**Exercise inputs:**

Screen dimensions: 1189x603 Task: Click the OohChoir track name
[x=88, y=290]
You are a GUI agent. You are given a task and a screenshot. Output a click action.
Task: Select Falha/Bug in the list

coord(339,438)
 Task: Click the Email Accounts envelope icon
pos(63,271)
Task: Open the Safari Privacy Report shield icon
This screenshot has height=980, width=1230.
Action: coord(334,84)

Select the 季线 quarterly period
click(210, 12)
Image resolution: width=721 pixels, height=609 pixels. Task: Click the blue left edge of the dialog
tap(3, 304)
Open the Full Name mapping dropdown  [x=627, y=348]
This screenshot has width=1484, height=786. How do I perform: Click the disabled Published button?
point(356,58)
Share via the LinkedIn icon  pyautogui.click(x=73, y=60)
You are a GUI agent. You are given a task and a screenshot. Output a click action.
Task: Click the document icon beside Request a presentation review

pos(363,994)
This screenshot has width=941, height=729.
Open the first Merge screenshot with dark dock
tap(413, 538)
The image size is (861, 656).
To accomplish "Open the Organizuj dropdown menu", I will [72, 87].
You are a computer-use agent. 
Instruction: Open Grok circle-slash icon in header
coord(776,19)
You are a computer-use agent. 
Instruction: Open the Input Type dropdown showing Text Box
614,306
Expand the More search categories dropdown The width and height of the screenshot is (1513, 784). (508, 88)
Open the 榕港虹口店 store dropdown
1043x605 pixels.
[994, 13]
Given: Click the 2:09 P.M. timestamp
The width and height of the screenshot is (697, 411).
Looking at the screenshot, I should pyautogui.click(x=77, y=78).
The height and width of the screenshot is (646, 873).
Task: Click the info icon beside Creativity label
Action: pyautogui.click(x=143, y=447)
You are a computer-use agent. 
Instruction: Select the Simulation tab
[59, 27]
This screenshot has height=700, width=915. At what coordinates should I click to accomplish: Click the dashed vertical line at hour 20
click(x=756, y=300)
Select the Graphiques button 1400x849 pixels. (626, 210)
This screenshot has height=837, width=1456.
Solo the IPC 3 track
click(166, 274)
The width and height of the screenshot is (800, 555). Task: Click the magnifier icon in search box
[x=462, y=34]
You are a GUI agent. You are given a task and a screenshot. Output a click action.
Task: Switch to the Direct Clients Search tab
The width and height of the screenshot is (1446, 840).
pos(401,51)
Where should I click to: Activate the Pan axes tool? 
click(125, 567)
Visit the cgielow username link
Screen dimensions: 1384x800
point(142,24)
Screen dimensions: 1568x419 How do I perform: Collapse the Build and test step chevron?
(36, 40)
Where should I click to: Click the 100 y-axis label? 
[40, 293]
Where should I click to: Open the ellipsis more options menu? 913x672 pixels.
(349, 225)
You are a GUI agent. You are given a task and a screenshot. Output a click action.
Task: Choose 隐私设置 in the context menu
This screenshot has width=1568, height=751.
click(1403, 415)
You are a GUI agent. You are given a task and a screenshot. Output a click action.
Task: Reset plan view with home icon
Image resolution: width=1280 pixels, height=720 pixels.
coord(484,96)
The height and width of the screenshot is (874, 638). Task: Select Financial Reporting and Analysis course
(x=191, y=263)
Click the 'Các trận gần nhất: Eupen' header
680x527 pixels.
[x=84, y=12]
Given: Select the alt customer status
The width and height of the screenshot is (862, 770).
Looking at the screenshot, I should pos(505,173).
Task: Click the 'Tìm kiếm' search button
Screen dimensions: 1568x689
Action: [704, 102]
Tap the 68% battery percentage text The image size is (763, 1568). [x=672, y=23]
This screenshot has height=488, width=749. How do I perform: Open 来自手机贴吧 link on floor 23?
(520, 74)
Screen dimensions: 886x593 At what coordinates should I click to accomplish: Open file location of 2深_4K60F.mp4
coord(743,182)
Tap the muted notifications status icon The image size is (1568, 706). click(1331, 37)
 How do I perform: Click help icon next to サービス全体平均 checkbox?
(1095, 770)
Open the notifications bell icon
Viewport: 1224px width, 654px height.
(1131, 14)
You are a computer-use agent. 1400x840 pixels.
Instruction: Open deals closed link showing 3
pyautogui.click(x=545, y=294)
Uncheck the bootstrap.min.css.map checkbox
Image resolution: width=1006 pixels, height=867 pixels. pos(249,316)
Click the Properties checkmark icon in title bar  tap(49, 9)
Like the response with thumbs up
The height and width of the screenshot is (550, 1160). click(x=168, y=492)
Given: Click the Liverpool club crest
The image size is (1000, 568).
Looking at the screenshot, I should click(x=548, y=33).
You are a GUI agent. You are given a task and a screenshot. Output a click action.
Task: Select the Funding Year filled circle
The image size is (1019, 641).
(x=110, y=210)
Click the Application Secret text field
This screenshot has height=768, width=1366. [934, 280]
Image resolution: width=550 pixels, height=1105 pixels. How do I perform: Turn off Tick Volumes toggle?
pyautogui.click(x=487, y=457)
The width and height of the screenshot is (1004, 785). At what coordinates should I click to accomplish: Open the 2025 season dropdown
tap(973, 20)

**What to work on:**
Reproduce the data verbatim, line for line.

**Result:**
Screen dimensions: 1189x603 Task: Click the OohChoir track name
[x=88, y=290]
You are a GUI agent. You are given a task and a screenshot. Output a click action.
Task: Select Falha/Bug in the list

coord(339,438)
 Task: Click the Email Accounts envelope icon
pos(63,271)
Task: Open the Safari Privacy Report shield icon
This screenshot has height=980, width=1230.
Action: coord(334,84)

Select the 季线 quarterly period
click(210, 12)
Image resolution: width=721 pixels, height=609 pixels. Task: Click the blue left edge of the dialog
tap(3, 304)
Open the Full Name mapping dropdown  [x=627, y=348]
This screenshot has width=1484, height=786. How do I perform: Click the disabled Published button?
point(356,58)
Share via the LinkedIn icon  pyautogui.click(x=73, y=60)
You are a GUI agent. You are given a task and a screenshot. Output a click action.
Task: Click the document icon beside Request a presentation review

pos(363,994)
This screenshot has width=941, height=729.
Open the first Merge screenshot with dark dock
tap(413, 538)
The image size is (861, 656).
To accomplish "Open the Organizuj dropdown menu", I will [72, 87].
You are a computer-use agent. 
Instruction: Open Grok circle-slash icon in header
coord(776,19)
You are a computer-use agent. 
Instruction: Open the Input Type dropdown showing Text Box
614,306
Expand the More search categories dropdown The width and height of the screenshot is (1513, 784). (508, 88)
Open the 榕港虹口店 store dropdown
1043x605 pixels.
[994, 13]
Given: Click the 2:09 P.M. timestamp
The width and height of the screenshot is (697, 411).
Looking at the screenshot, I should pyautogui.click(x=77, y=78).
The height and width of the screenshot is (646, 873).
Task: Click the info icon beside Creativity label
Action: pyautogui.click(x=143, y=447)
You are a computer-use agent. 
Instruction: Select the Simulation tab
[59, 27]
This screenshot has height=700, width=915. At what coordinates should I click to accomplish: Click the dashed vertical line at hour 20
click(x=756, y=300)
Select the Graphiques button 1400x849 pixels. (626, 210)
This screenshot has height=837, width=1456.
Solo the IPC 3 track
click(166, 274)
The width and height of the screenshot is (800, 555). Task: Click the magnifier icon in search box
[x=462, y=34]
You are a GUI agent. You are given a task and a screenshot. Output a click action.
Task: Switch to the Direct Clients Search tab
The width and height of the screenshot is (1446, 840).
pos(401,51)
Where should I click to: Activate the Pan axes tool? 
click(125, 567)
Visit the cgielow username link
Screen dimensions: 1384x800
point(142,24)
Screen dimensions: 1568x419 How do I perform: Collapse the Build and test step chevron?
(36, 40)
Where should I click to: Click the 100 y-axis label? 
[40, 293]
Where should I click to: Open the ellipsis more options menu? 913x672 pixels.
(349, 225)
You are a GUI agent. You are given a task and a screenshot. Output a click action.
Task: Choose 隐私设置 in the context menu
This screenshot has width=1568, height=751.
click(1403, 415)
You are a GUI agent. You are given a task and a screenshot. Output a click action.
Task: Reset plan view with home icon
Image resolution: width=1280 pixels, height=720 pixels.
coord(484,96)
The height and width of the screenshot is (874, 638). Task: Select Financial Reporting and Analysis course
(x=191, y=263)
Click the 'Các trận gần nhất: Eupen' header
680x527 pixels.
[x=84, y=12]
Given: Select the alt customer status
The width and height of the screenshot is (862, 770).
Looking at the screenshot, I should pos(505,173).
Task: Click the 'Tìm kiếm' search button
Screen dimensions: 1568x689
Action: [704, 102]
Tap the 68% battery percentage text The image size is (763, 1568). [x=672, y=23]
This screenshot has height=488, width=749. How do I perform: Open 来自手机贴吧 link on floor 23?
(520, 74)
Screen dimensions: 886x593 At what coordinates should I click to accomplish: Open file location of 2深_4K60F.mp4
coord(743,182)
Tap the muted notifications status icon The image size is (1568, 706). click(1331, 37)
 How do I perform: Click help icon next to サービス全体平均 checkbox?
(1095, 770)
Open the notifications bell icon
Viewport: 1224px width, 654px height.
(1131, 14)
You are a computer-use agent. 1400x840 pixels.
Instruction: Open deals closed link showing 3
pyautogui.click(x=545, y=294)
Uncheck the bootstrap.min.css.map checkbox
Image resolution: width=1006 pixels, height=867 pixels. pos(249,316)
Click the Properties checkmark icon in title bar  tap(49, 9)
Like the response with thumbs up
The height and width of the screenshot is (550, 1160). click(x=168, y=492)
Given: Click the Liverpool club crest
The image size is (1000, 568).
Looking at the screenshot, I should click(x=548, y=33).
You are a GUI agent. You are given a task and a screenshot. Output a click action.
Task: Select the Funding Year filled circle
The image size is (1019, 641).
(x=110, y=210)
Click the Application Secret text field
This screenshot has height=768, width=1366. [934, 280]
Image resolution: width=550 pixels, height=1105 pixels. How do I perform: Turn off Tick Volumes toggle?
pyautogui.click(x=487, y=457)
The width and height of the screenshot is (1004, 785). At what coordinates should I click to accomplish: Open the 2025 season dropdown
tap(973, 20)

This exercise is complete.